## Given records
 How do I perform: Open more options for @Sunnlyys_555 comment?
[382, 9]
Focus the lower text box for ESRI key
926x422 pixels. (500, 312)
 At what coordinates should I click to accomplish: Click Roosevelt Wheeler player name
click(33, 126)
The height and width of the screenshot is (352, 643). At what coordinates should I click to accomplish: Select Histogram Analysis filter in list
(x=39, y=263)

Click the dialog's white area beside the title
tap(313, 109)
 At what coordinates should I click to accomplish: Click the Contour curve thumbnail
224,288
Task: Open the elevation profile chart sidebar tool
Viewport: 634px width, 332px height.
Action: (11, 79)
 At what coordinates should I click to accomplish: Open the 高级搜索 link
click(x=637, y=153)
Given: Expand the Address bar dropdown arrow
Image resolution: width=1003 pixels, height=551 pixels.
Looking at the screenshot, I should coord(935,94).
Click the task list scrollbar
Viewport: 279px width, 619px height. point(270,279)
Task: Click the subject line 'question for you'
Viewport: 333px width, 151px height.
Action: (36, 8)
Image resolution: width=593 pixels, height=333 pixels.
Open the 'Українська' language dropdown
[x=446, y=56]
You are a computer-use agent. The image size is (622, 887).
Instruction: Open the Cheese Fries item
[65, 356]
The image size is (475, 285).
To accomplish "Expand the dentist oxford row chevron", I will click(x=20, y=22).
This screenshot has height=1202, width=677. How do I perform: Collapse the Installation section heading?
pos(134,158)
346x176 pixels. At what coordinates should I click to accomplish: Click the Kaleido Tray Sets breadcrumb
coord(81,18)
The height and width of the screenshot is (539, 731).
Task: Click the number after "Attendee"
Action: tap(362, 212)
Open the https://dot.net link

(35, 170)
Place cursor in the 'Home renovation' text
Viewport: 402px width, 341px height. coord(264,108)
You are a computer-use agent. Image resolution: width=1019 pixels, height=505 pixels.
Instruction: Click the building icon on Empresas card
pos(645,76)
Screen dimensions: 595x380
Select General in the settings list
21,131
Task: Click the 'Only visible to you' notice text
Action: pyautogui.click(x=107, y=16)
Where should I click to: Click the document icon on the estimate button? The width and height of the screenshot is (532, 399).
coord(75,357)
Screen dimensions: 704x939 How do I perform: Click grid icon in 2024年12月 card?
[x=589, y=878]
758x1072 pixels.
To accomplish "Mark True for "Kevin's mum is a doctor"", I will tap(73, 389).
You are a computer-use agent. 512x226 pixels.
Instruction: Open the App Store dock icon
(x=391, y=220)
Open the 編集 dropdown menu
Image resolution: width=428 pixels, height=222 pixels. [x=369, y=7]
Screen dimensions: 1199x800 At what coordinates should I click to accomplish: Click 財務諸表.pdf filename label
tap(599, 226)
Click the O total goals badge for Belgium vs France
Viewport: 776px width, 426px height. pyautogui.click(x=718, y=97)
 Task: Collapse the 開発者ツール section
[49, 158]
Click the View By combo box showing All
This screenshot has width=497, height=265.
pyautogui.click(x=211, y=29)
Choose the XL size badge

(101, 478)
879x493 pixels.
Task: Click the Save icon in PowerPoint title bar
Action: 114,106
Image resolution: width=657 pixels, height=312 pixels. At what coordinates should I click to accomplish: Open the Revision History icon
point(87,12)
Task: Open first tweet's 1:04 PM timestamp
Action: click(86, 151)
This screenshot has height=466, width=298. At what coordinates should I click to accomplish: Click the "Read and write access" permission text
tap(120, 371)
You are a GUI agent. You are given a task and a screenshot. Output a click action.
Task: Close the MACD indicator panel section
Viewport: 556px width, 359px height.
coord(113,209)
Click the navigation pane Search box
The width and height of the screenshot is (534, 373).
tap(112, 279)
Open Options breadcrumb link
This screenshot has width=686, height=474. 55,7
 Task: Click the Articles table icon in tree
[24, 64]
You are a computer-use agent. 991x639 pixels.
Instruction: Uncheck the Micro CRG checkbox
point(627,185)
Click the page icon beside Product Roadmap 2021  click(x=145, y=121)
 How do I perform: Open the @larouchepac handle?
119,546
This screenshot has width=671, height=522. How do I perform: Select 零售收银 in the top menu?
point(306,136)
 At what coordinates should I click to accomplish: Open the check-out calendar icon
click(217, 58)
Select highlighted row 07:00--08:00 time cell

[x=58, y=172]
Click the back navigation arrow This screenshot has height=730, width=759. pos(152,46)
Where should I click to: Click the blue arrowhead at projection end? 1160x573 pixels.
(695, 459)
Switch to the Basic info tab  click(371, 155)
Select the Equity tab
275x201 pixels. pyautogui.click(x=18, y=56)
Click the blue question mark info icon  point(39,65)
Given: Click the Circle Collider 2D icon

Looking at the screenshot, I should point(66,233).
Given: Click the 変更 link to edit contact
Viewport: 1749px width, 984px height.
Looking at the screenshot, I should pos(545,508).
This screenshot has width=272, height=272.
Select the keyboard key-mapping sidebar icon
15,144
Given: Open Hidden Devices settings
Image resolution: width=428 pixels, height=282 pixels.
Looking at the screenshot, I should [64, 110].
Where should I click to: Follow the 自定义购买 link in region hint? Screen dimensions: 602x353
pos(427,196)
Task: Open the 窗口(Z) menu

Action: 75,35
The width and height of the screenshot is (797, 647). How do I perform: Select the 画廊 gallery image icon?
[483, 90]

## Exercise
Isolate each line of the listing above that includes "info". Copy it.

## Answer to this exercise
Switch to the Basic info tab  click(371, 155)
Click the blue question mark info icon  point(39,65)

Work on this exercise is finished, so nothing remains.